In principle it should, because these guys are using matrices to represent network structures, and every finite graph (cyclic or acyclic, directed or undirected) can be represented by a matrix.
I used a very similar idea to create an indirect coding for neuroevolution that was successful in solving some tasks. It's based on a generalization of K^2 Trees and shares the same ideas of modularity and hierarchy.
I've heard training using some tools is easier than others. This might allow you to experiment on one tool and then easily port your commonly formatted model to a more production like system, for performance or whatever other reasons. Seems like compatibility between these things would be pretty useful
I stopped trying to learn about machine learning in general because mathematical notations are always used everywhere in ML.
I think it's odd that programming languages and code have not replaced math. I mean I agree that you need math for ML, but that doesn't mean you can't show what you do with pseudo code.
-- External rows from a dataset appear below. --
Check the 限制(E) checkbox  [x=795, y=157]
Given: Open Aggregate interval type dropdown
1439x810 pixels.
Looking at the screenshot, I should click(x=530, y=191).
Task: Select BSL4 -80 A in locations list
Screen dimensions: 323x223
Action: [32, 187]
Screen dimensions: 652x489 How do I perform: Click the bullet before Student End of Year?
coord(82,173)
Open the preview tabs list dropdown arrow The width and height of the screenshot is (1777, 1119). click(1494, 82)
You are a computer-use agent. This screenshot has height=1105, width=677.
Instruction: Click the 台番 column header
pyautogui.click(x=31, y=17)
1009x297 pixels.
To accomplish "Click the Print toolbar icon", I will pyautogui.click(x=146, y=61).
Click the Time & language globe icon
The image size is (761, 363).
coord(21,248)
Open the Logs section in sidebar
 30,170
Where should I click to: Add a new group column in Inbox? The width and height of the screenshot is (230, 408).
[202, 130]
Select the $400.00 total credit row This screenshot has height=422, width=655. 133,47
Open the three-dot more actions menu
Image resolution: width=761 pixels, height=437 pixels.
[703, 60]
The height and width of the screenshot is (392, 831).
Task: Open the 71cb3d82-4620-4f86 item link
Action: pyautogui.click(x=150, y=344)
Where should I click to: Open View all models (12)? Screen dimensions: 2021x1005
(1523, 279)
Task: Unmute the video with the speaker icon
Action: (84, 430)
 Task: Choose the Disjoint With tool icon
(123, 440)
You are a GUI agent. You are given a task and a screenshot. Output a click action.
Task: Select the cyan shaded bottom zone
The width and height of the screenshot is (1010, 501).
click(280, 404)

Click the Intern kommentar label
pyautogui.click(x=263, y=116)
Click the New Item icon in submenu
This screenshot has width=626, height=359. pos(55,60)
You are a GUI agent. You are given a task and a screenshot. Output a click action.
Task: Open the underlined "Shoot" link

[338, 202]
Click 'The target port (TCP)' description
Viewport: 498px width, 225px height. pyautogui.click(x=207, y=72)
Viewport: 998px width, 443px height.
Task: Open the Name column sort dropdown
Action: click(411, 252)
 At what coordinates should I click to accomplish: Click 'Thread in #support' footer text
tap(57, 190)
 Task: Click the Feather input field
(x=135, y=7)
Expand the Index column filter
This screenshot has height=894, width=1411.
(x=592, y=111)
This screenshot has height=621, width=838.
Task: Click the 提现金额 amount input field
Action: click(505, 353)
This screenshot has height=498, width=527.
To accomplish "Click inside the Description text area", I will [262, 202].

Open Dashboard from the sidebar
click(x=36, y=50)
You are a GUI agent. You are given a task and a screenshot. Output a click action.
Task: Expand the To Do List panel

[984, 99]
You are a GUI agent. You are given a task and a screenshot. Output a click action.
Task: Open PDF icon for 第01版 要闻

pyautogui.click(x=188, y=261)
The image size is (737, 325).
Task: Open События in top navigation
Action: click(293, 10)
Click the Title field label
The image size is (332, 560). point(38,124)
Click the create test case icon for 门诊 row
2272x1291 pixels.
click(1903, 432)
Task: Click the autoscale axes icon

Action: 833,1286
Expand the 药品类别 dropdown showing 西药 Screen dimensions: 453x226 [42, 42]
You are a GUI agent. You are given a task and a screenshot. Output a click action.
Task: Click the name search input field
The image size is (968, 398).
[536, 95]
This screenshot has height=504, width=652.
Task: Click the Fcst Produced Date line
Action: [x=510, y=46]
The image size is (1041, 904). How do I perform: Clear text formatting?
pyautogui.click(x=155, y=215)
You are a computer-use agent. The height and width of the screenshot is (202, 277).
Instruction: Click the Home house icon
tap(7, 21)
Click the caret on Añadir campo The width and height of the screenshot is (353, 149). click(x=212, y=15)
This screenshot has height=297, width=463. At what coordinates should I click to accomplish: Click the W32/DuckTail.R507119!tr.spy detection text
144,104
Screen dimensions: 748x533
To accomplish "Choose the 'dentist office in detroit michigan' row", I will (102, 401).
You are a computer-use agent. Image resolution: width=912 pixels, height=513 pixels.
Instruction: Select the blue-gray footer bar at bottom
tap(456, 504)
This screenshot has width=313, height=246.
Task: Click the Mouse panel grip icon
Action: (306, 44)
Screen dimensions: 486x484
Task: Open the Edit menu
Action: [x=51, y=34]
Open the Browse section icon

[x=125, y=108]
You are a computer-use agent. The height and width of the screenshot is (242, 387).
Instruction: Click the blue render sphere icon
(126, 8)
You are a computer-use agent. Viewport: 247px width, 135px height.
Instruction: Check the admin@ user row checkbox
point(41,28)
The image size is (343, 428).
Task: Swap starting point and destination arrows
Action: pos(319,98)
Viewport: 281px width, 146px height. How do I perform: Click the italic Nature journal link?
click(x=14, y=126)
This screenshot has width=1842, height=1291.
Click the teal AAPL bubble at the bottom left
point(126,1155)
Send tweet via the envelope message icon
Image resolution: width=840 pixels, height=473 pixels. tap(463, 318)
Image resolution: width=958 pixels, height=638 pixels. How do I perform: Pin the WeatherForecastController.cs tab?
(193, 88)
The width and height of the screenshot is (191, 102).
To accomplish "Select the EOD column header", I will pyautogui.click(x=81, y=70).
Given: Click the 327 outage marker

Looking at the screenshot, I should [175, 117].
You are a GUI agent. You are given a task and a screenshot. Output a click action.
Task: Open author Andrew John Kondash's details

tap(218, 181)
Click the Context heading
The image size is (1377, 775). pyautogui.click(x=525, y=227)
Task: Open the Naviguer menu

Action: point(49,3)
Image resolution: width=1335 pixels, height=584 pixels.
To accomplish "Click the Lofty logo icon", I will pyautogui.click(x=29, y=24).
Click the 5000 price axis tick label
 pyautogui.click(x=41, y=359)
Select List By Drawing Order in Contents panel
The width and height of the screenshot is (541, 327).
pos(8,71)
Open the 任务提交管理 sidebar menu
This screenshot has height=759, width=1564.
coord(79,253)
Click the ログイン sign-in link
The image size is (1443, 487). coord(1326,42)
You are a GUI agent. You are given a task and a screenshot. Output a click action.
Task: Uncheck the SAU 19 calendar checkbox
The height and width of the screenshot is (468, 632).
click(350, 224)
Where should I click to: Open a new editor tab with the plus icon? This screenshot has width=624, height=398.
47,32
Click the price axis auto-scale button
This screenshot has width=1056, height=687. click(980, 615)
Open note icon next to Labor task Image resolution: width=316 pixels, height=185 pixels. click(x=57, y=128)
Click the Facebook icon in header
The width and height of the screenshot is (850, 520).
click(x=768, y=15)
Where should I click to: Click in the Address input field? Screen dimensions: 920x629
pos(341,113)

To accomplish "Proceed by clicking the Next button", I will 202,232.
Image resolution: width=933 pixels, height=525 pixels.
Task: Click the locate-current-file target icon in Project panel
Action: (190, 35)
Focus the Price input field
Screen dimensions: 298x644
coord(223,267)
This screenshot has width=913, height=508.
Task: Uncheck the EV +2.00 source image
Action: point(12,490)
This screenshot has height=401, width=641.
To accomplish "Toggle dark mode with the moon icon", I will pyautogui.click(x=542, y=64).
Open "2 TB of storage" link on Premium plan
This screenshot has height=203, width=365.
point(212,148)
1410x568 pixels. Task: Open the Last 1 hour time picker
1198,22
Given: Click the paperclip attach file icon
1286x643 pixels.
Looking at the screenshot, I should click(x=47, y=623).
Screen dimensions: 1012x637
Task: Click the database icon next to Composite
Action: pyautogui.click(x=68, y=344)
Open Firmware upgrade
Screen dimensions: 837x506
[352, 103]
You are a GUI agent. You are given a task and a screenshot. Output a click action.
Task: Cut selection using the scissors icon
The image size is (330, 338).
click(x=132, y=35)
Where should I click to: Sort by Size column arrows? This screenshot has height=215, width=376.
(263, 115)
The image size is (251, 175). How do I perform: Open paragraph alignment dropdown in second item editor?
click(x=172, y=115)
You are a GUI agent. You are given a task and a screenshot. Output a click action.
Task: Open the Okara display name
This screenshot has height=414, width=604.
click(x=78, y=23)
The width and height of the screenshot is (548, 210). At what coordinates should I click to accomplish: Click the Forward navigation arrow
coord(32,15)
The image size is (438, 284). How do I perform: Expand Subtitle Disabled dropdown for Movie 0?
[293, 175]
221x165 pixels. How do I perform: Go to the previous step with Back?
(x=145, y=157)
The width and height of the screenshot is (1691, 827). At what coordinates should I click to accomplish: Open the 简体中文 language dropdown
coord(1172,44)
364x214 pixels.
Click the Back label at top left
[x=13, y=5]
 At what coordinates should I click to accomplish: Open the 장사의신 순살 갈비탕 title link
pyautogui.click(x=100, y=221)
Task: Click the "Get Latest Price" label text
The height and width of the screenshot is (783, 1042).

Math is fine to prove things or simplify a formula, but when it involves computing, why not use code instead? It's okay to use math in physics, but when you deal with computing and data, I think it's a little misplaced.
Not to mention that the language of mathematics is poorly defined. I mean I would love to learn math by learning its syntax.
It seems like "arbitrary" notation is also a problem in other fields of mathematics such as Linear Algebra - perhaps depending on the background of the author in math or CS. In Linear Algebra every text book has their own favorite notation for matrices, row/column vectors (special letter such as c for column vectors, roman letters, roman letters with an arrow on top) and scalars (greek letters or the letter c).
Yup! And half the papers mean W_i to mean the weights for the layer.
And then there are those who say screw mathematics completely and use the Hadamard or Kronecker product symbol to denote convolution, which has caused me no end of trouble in the past.
Very cool to see this sort of thing.